A: Yes, we have! Our surrogate has granted us permission to post about her on our blog, so, here we go! Our gestational surrogate's name is Ashley, and, she is simply amazing. For a woman to be so selfless as to commit to giving us a baby is nothing short of a miracle. George and I were matched with Ashley and her husband the week after Christmas of 2011, and, Ashley and I have been in touch practically nonstop ever since. In fact, we have grown so close that I, along with my sister Jenna who has also met Ashley, consider her to be family. Our relationship definitely will not end after our baby is born - in fact, our Intended Parent Coordinator said she has never seen a more perfect match when the intended mother (me) and the gestational surrogate get along so well. We were finishing each others sentences the first time we ever met, and, Ashley has become somewhat of a sister to me who just popped into my life when I was 35 years old. She's a saint!
Q: You've had health problems in the past. Are you sure it's a good idea to have a baby?

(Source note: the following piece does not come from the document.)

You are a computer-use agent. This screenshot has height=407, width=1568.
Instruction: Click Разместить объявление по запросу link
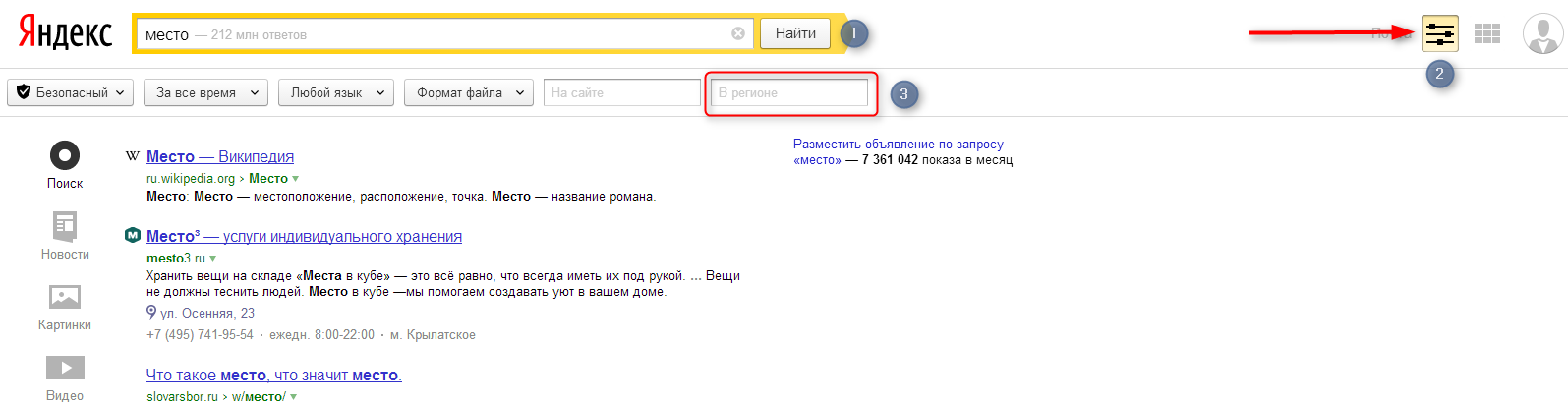[x=898, y=144]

A: Again, this is another question that makes us laugh! For starters, this question is kind of rude. In recent years I did suffer from horrible pain due to a herniated disc I developed after a car accident.
One of the major factors in my decision to undergo spine surgery to correct this problem was my desire to have more children. Beyond that, unless Irritable Bowel Syndrome is considered a medical reason not to have a child, we're in the clear. If anybody needs more assurance beyond what I've listed here, I was forced to undergo a grueling physical and *tons* of lab work to make sure I was healthy enough to do this. So, please rest assured...RMA Philadelphia would not allow a "sick" woman to undergo this process.
Q: Are you crazy???!!! Your kids are so old and going back to a diaper bag is very difficult - plus you're 35 years old!!!
B: Um, no, I am not crazy. The last time I checked, the age of 35 (or 36, the age I'll be when our child is born) was still considered "young enough" to have a child. Being as though I shockingly have the ovarian function of a 25 year old, I think I'll be just fine, but, thank you for your concern. As for going back to the "foggy baby days," it's a transition no matter how old your other children are. Occasionally women tell me they "hated" having children so far apart in age. Yes, these are the same people who ask if I'm crazy. I never verbally respond to such comments, but, I do feel sorry for the women who make them.
Q: What are you going to do if you have twins?
A: Um...raise them? Oh...and,I guess we'll have to buy a bigger home to accommodate the newest members of our family.
Q: This whole process creeps me out.
A: I can't do anything about that. Sorry, not helpful, I know!
I think that covers the most frequently asked questions George and I are asked. Again if you have a question for us, submit it in the "Comments" field below and we'll gladly answer it for you!
Cheers!

Love your outlook and responses to the very bold and humorous questions. Heck, I'm 44 and I've considered doing exactly what you're doing. I also have a friend who is about 40 and just had a surprise baby and she said that she is less stressed out and enjoying raising a baby at this stage of her life. She has enough experience as a parent that she doesn't sweat the small stuff as much and really is enjoying having a baby many years later. You're going to rock this, Suzi! I know it!
ReplyDeleteSherri I could cry - thank you so much for your loving comment! And, I say if you're considering doing this yourself, go for it! Now that I'm getting into the deep stuff, I'd be happy to answer any questions you may have from a real IP's perspective!